[Data excerpts]
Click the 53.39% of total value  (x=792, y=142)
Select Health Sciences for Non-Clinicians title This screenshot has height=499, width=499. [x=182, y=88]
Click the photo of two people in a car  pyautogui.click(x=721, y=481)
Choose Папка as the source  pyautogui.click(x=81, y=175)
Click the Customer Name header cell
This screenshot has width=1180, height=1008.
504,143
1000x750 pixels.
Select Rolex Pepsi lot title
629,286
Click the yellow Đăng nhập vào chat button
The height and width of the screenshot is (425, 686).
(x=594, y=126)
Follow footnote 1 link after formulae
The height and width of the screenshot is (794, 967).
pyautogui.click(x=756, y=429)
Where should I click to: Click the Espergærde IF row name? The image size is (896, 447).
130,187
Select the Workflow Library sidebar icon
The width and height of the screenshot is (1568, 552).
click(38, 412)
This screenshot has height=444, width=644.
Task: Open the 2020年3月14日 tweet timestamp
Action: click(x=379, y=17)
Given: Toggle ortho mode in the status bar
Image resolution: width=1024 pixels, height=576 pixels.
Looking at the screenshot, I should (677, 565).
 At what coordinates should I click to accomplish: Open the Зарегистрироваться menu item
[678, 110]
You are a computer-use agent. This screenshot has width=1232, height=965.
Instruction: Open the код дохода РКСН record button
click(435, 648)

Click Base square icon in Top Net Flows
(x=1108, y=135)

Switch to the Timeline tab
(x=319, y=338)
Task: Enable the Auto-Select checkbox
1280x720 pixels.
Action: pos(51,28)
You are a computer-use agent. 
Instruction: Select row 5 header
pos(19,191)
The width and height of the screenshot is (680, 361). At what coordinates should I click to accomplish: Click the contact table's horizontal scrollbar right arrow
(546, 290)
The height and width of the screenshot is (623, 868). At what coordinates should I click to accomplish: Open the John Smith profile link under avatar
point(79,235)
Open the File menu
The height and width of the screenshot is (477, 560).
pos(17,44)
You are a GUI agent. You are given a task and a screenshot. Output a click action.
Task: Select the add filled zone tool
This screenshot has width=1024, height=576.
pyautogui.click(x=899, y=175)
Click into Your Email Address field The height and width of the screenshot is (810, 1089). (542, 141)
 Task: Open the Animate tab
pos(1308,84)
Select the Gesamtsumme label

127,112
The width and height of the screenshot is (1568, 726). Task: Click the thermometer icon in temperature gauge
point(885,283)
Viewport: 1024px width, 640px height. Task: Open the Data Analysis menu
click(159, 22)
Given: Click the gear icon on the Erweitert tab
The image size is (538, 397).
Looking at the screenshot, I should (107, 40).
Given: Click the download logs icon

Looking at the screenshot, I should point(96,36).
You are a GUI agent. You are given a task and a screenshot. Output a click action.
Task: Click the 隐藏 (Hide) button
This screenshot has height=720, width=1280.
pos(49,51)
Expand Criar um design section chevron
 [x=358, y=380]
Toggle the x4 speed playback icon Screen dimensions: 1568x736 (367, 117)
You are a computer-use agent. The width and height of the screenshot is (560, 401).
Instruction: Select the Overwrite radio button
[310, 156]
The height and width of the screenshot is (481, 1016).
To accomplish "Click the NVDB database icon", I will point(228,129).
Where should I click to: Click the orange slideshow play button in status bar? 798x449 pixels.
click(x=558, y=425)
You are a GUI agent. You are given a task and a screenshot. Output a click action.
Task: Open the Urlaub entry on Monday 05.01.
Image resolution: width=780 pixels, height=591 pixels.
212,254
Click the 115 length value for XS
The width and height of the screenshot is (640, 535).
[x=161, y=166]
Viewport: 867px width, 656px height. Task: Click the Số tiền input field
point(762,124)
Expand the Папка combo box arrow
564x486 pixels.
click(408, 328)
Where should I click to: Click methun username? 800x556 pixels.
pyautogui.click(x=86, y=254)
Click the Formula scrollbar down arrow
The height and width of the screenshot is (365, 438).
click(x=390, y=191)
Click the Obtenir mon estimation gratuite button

§ EXERCISE OBJECTIVE:
In full and word for word, repeat the records.

§ OUTPUT BELOW:
Click the 53.39% of total value  (x=792, y=142)
Select Health Sciences for Non-Clinicians title This screenshot has height=499, width=499. [x=182, y=88]
Click the photo of two people in a car  pyautogui.click(x=721, y=481)
Choose Папка as the source  pyautogui.click(x=81, y=175)
Click the Customer Name header cell
This screenshot has width=1180, height=1008.
504,143
1000x750 pixels.
Select Rolex Pepsi lot title
629,286
Click the yellow Đăng nhập vào chat button
The height and width of the screenshot is (425, 686).
(x=594, y=126)
Follow footnote 1 link after formulae
The height and width of the screenshot is (794, 967).
pyautogui.click(x=756, y=429)
Where should I click to: Click the Espergærde IF row name? The image size is (896, 447).
130,187
Select the Workflow Library sidebar icon
The width and height of the screenshot is (1568, 552).
click(38, 412)
This screenshot has height=444, width=644.
Task: Open the 2020年3月14日 tweet timestamp
Action: click(x=379, y=17)
Given: Toggle ortho mode in the status bar
Image resolution: width=1024 pixels, height=576 pixels.
Looking at the screenshot, I should (677, 565).
 At what coordinates should I click to accomplish: Open the Зарегистрироваться menu item
[678, 110]
You are a computer-use agent. This screenshot has width=1232, height=965.
Instruction: Open the код дохода РКСН record button
click(435, 648)

Click Base square icon in Top Net Flows
(x=1108, y=135)

Switch to the Timeline tab
(x=319, y=338)
Task: Enable the Auto-Select checkbox
1280x720 pixels.
Action: pos(51,28)
You are a computer-use agent. 
Instruction: Select row 5 header
pos(19,191)
The width and height of the screenshot is (680, 361). At what coordinates should I click to accomplish: Click the contact table's horizontal scrollbar right arrow
(546, 290)
The height and width of the screenshot is (623, 868). At what coordinates should I click to accomplish: Open the John Smith profile link under avatar
point(79,235)
Open the File menu
The height and width of the screenshot is (477, 560).
pos(17,44)
You are a GUI agent. You are given a task and a screenshot. Output a click action.
Task: Select the add filled zone tool
This screenshot has width=1024, height=576.
pyautogui.click(x=899, y=175)
Click into Your Email Address field The height and width of the screenshot is (810, 1089). (542, 141)
 Task: Open the Animate tab
pos(1308,84)
Select the Gesamtsumme label

127,112
The width and height of the screenshot is (1568, 726). Task: Click the thermometer icon in temperature gauge
point(885,283)
Viewport: 1024px width, 640px height. Task: Open the Data Analysis menu
click(159, 22)
Given: Click the gear icon on the Erweitert tab
The image size is (538, 397).
Looking at the screenshot, I should (107, 40).
Given: Click the download logs icon

Looking at the screenshot, I should point(96,36).
You are a GUI agent. You are given a task and a screenshot. Output a click action.
Task: Click the 隐藏 (Hide) button
This screenshot has height=720, width=1280.
pos(49,51)
Expand Criar um design section chevron
 [x=358, y=380]
Toggle the x4 speed playback icon Screen dimensions: 1568x736 (367, 117)
You are a computer-use agent. The width and height of the screenshot is (560, 401).
Instruction: Select the Overwrite radio button
[310, 156]
The height and width of the screenshot is (481, 1016).
To accomplish "Click the NVDB database icon", I will point(228,129).
Where should I click to: Click the orange slideshow play button in status bar? 798x449 pixels.
click(x=558, y=425)
You are a GUI agent. You are given a task and a screenshot. Output a click action.
Task: Open the Urlaub entry on Monday 05.01.
Image resolution: width=780 pixels, height=591 pixels.
212,254
Click the 115 length value for XS
The width and height of the screenshot is (640, 535).
[x=161, y=166]
Viewport: 867px width, 656px height. Task: Click the Số tiền input field
point(762,124)
Expand the Папка combo box arrow
564x486 pixels.
click(408, 328)
Where should I click to: Click methun username? 800x556 pixels.
pyautogui.click(x=86, y=254)
Click the Formula scrollbar down arrow
The height and width of the screenshot is (365, 438).
click(x=390, y=191)
Click the Obtenir mon estimation gratuite button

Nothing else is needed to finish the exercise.